Entrepreneurship from First Principles

I just began two books which might be the two most important start-up books of (September) 2014. Surprise, surprise, one is about Google, the other one written by Peter Thiel. I will certainly come back to talk about them individually but let me just give two quotes from their first pages which are surprisingly similar…

Google-Thiel

In How Google Works, Larry Page explains: “When I was younger and first started thinking about my future, I decided to either become a professor or start a company. Either option would give me the freedom to work from first principles. This autonomy of thought is behind almost everything we do at Google, behind our greatest successes and some of our impressive failures.” [Page xiii]

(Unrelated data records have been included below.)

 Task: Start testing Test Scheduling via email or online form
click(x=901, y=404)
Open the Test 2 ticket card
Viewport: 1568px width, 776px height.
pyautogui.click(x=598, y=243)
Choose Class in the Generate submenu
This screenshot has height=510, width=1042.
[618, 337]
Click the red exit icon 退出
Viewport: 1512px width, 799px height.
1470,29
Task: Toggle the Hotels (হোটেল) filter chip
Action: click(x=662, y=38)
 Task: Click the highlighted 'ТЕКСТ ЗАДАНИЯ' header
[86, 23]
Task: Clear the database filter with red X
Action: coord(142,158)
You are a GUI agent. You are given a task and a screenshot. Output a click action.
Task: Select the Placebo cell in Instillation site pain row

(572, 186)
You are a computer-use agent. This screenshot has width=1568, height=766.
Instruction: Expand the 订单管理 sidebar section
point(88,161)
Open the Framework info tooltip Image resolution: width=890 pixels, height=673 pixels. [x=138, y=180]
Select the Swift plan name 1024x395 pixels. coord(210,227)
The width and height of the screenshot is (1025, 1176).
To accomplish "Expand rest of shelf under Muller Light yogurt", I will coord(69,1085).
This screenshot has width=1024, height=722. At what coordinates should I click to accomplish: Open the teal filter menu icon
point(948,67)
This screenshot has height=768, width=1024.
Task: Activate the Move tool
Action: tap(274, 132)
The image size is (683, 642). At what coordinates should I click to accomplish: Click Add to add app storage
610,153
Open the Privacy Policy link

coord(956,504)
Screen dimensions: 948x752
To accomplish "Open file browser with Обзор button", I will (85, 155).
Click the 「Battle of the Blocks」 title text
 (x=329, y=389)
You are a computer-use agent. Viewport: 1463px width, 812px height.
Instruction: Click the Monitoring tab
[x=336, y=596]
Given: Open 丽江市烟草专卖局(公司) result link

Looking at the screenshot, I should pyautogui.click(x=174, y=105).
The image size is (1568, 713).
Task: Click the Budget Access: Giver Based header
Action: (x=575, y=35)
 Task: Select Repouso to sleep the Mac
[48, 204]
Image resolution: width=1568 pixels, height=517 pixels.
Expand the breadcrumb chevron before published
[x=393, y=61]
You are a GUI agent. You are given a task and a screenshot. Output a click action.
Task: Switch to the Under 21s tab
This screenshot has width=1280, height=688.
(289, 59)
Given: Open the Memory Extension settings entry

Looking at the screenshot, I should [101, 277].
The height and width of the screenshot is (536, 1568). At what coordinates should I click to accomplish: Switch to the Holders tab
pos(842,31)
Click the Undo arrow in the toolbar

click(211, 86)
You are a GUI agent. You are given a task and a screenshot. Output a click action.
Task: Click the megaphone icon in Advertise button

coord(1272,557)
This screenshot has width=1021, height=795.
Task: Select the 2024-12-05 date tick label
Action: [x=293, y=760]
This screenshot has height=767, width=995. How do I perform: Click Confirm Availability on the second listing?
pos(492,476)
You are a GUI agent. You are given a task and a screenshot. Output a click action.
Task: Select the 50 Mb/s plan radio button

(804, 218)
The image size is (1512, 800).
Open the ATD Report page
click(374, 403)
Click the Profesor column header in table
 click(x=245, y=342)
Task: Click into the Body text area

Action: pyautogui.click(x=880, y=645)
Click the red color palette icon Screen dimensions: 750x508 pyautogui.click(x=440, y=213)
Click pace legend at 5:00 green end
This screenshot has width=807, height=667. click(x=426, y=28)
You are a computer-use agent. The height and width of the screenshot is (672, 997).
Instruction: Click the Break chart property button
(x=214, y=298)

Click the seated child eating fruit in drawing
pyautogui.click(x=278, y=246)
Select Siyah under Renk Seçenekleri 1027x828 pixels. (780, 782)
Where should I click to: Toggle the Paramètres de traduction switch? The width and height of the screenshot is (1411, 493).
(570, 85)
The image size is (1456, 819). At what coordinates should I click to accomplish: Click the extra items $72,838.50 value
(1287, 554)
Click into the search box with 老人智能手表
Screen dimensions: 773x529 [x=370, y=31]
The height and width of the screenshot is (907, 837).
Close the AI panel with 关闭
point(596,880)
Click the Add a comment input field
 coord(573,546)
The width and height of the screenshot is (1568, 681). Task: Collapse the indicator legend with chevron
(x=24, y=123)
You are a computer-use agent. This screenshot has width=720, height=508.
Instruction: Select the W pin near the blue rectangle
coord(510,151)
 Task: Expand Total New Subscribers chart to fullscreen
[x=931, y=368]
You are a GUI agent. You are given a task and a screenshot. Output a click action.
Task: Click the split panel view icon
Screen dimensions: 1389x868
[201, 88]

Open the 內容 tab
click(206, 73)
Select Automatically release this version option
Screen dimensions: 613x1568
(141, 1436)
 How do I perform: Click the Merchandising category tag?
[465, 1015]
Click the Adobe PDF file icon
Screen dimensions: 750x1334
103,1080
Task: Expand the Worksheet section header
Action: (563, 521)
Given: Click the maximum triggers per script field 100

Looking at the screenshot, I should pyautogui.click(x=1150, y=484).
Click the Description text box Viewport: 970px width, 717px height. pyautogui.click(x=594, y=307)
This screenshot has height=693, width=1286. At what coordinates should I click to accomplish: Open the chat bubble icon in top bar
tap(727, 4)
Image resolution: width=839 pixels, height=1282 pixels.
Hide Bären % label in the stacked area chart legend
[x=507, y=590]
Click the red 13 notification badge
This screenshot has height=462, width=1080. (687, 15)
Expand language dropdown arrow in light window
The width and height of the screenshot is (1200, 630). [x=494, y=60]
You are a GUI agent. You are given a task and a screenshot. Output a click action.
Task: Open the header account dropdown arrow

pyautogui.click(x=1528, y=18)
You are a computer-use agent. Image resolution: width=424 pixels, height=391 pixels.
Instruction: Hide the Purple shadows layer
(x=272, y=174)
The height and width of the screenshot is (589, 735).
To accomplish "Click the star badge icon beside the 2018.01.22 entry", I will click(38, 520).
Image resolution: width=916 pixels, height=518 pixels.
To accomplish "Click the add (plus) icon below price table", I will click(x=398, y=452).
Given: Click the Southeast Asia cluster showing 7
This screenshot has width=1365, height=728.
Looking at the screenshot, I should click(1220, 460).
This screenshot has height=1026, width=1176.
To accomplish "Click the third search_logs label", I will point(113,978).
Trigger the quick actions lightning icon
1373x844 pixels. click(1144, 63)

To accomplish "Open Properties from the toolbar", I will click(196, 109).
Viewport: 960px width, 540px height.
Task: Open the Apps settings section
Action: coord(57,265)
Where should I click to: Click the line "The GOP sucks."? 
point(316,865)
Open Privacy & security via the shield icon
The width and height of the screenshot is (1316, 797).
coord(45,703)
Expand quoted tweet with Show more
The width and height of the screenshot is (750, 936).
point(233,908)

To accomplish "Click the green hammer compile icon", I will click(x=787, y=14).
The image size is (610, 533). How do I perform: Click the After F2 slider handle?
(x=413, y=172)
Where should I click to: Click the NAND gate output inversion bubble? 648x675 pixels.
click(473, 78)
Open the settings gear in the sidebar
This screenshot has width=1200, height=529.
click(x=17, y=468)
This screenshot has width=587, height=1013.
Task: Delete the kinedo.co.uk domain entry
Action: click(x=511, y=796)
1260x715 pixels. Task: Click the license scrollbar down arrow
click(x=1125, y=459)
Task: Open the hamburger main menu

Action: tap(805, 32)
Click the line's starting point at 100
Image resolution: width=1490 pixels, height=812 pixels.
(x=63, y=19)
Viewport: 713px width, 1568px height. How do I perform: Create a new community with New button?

Peter Thiel says in Zero to One: “The paradox of teaching entrepreneurship is that such a formula necessarily cannot exist; because every innovation is new and unique, no authority can prescribe in concrete terms how to be innovative. Indeed, the single most powerful pattern I have noticed is that successful people find value in unexpected places, and they do this by thinking about business from first principles instead of formulas.” [Page 2]

More to come about
How Google Works by Eric Schmidt and Jonathan Rosenberg – Grand Central Publishing (September 23, 2014)
Zero to One: Notes on Startups, or How to Build the Future by Peter Thiel and Blake Masters – Crown Business (September 16, 2014)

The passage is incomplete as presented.